All records that follow are to be restated exactly.

Stored items
....................

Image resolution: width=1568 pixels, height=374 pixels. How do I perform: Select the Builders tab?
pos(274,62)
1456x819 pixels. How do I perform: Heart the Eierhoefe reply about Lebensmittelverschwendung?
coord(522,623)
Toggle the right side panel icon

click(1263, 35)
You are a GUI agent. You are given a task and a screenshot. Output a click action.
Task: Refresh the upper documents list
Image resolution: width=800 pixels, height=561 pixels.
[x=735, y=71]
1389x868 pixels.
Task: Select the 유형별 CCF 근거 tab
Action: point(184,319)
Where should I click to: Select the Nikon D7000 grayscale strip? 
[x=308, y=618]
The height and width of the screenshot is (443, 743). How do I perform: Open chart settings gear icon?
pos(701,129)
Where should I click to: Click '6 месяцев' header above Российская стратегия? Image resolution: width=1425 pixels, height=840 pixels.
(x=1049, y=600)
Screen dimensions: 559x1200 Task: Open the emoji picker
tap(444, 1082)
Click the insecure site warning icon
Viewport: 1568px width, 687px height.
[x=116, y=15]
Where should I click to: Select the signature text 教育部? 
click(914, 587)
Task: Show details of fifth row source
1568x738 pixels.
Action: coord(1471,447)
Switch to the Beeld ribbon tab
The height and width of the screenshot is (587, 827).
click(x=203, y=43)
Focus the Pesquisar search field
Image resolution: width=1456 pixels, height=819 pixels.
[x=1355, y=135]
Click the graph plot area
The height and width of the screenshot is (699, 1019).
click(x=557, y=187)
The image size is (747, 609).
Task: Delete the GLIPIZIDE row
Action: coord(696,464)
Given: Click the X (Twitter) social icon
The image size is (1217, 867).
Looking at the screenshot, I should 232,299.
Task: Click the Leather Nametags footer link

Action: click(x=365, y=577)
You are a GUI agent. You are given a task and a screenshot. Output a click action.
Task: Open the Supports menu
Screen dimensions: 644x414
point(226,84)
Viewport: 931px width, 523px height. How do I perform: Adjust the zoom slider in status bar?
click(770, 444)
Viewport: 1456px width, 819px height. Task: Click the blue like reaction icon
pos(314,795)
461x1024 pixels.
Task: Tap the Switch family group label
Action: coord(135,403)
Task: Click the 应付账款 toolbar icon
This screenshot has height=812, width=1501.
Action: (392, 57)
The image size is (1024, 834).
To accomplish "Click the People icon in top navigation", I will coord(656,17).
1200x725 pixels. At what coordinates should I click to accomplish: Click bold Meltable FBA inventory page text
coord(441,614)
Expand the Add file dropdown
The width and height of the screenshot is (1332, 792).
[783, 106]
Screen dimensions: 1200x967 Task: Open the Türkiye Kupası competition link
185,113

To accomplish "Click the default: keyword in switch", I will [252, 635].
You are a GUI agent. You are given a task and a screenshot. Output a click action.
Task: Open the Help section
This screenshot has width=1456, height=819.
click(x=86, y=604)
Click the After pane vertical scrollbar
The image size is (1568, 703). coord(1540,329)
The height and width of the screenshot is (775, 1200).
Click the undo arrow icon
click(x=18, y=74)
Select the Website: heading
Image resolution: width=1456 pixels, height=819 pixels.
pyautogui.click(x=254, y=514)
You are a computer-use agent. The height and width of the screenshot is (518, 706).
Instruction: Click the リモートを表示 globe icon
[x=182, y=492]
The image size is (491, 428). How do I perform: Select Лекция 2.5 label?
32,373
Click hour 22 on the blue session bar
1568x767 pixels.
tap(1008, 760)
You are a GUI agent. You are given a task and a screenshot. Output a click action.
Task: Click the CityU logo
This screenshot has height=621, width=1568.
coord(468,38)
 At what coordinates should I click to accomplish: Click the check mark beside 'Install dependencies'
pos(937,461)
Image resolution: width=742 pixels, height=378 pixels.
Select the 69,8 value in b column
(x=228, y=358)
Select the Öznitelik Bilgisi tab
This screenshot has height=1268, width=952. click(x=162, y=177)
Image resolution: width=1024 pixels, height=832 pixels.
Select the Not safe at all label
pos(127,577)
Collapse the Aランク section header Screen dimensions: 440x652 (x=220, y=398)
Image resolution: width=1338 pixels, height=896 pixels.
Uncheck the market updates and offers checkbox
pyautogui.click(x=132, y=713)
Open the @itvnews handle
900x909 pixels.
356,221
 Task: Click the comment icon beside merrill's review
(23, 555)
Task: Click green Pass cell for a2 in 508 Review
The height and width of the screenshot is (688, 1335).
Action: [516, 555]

....................

◆ **Task solution**:
Image resolution: width=1568 pixels, height=374 pixels. How do I perform: Select the Builders tab?
pos(274,62)
1456x819 pixels. How do I perform: Heart the Eierhoefe reply about Lebensmittelverschwendung?
coord(522,623)
Toggle the right side panel icon

click(1263, 35)
You are a GUI agent. You are given a task and a screenshot. Output a click action.
Task: Refresh the upper documents list
Image resolution: width=800 pixels, height=561 pixels.
[x=735, y=71]
1389x868 pixels.
Task: Select the 유형별 CCF 근거 tab
Action: point(184,319)
Where should I click to: Select the Nikon D7000 grayscale strip? 
[x=308, y=618]
The height and width of the screenshot is (443, 743). How do I perform: Open chart settings gear icon?
pos(701,129)
Where should I click to: Click '6 месяцев' header above Российская стратегия? Image resolution: width=1425 pixels, height=840 pixels.
(x=1049, y=600)
Screen dimensions: 559x1200 Task: Open the emoji picker
tap(444, 1082)
Click the insecure site warning icon
Viewport: 1568px width, 687px height.
[x=116, y=15]
Where should I click to: Select the signature text 教育部? 
click(914, 587)
Task: Show details of fifth row source
1568x738 pixels.
Action: coord(1471,447)
Switch to the Beeld ribbon tab
The height and width of the screenshot is (587, 827).
click(x=203, y=43)
Focus the Pesquisar search field
Image resolution: width=1456 pixels, height=819 pixels.
[x=1355, y=135]
Click the graph plot area
The height and width of the screenshot is (699, 1019).
click(x=557, y=187)
The image size is (747, 609).
Task: Delete the GLIPIZIDE row
Action: coord(696,464)
Given: Click the X (Twitter) social icon
The image size is (1217, 867).
Looking at the screenshot, I should 232,299.
Task: Click the Leather Nametags footer link

Action: click(x=365, y=577)
You are a GUI agent. You are given a task and a screenshot. Output a click action.
Task: Open the Supports menu
Screen dimensions: 644x414
point(226,84)
Viewport: 931px width, 523px height. How do I perform: Adjust the zoom slider in status bar?
click(770, 444)
Viewport: 1456px width, 819px height. Task: Click the blue like reaction icon
pos(314,795)
461x1024 pixels.
Task: Tap the Switch family group label
Action: coord(135,403)
Task: Click the 应付账款 toolbar icon
This screenshot has height=812, width=1501.
Action: (392, 57)
The image size is (1024, 834).
To accomplish "Click the People icon in top navigation", I will coord(656,17).
1200x725 pixels. At what coordinates should I click to accomplish: Click bold Meltable FBA inventory page text
coord(441,614)
Expand the Add file dropdown
The width and height of the screenshot is (1332, 792).
[783, 106]
Screen dimensions: 1200x967 Task: Open the Türkiye Kupası competition link
185,113

To accomplish "Click the default: keyword in switch", I will [252, 635].
You are a GUI agent. You are given a task and a screenshot. Output a click action.
Task: Open the Help section
This screenshot has width=1456, height=819.
click(x=86, y=604)
Click the After pane vertical scrollbar
The image size is (1568, 703). coord(1540,329)
The height and width of the screenshot is (775, 1200).
Click the undo arrow icon
click(x=18, y=74)
Select the Website: heading
Image resolution: width=1456 pixels, height=819 pixels.
pyautogui.click(x=254, y=514)
You are a computer-use agent. The height and width of the screenshot is (518, 706).
Instruction: Click the リモートを表示 globe icon
[x=182, y=492]
The image size is (491, 428). How do I perform: Select Лекция 2.5 label?
32,373
Click hour 22 on the blue session bar
1568x767 pixels.
tap(1008, 760)
You are a GUI agent. You are given a task and a screenshot. Output a click action.
Task: Click the CityU logo
This screenshot has height=621, width=1568.
coord(468,38)
 At what coordinates should I click to accomplish: Click the check mark beside 'Install dependencies'
pos(937,461)
Image resolution: width=742 pixels, height=378 pixels.
Select the 69,8 value in b column
(x=228, y=358)
Select the Öznitelik Bilgisi tab
This screenshot has height=1268, width=952. click(x=162, y=177)
Image resolution: width=1024 pixels, height=832 pixels.
Select the Not safe at all label
pos(127,577)
Collapse the Aランク section header Screen dimensions: 440x652 (x=220, y=398)
Image resolution: width=1338 pixels, height=896 pixels.
Uncheck the market updates and offers checkbox
pyautogui.click(x=132, y=713)
Open the @itvnews handle
900x909 pixels.
356,221
 Task: Click the comment icon beside merrill's review
(23, 555)
Task: Click green Pass cell for a2 in 508 Review
The height and width of the screenshot is (688, 1335).
Action: [516, 555]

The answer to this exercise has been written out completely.